The modern supply chain is not linear. It’s modular and adaptive. Malaysia doesn’t need to absorb China’s entire US-bound export volume. It only needs to plug into the right nodes — those that create skilled jobs, capture intellectual property, and anchor the next wave of industrial transformation.
If done right, Xi’s visit could catalyse:
- Joint ventures in semiconductors, EVs, battery tech, and AI hardware.
- Chinese R&D centres in Cyberjaya or Penang, placing Malaysian engineers at the innovation table.
- A smarter reboot of Belt and Road projects — focused not on vanity infrastructure but on ports, logistic hubs, and digital corridors aligned with Asean’s integration goals.
But all this hinges on one inconvenient truth: Malaysia can no longer afford to grow the wrong way.
The way forward
The New Industrial Master Plan 2030, the 12th Malaysia Plan, and the Madani Economic Framework all provide the vision, emphasising high-value investments, sustainability, and digital transformation. What Malaysia lacks is execution.
This moment calls for more than capital. It calls for capacity building.
Malaysia must structure joint ventures to protect local interests. It must demand technology transfer, skills development, and serious job creation in return for access and incentives.
It must ensure that local small and medium enterprises (SMEs) are not sidelined but are integrated into global supply chains.
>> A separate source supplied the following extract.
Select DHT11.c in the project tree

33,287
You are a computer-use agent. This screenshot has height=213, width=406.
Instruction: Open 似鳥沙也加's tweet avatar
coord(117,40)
This is Malaysia’s geo-economic balancing act. Get it right, and the country becomes a neutral but strategic node in both China’s Dual Circulation strategy and the West’s China+1 diversification push.
Get it wrong, and Malaysia risks becoming a glorified transhipment hub — dependent, hollow, and replaceable.
Here’s the final truth: value creation is sovereignty. And the most strategic thing Malaysia can do right now is simple — make itself indispensable. Not just to China or the West, but to its own people, through good jobs, decent wages, and real upward mobility.
Growth without jobs isn’t progress. It’s erosion. And Malaysia deserves more.
Samirul Ariff Othman is an adjunct lecturer at Universiti Teknologi Petronas, an international relations analyst and a senior consultant with Global Asia Consulting.
The views expressed are those of the writer and do not necessarily reflect that of FMT.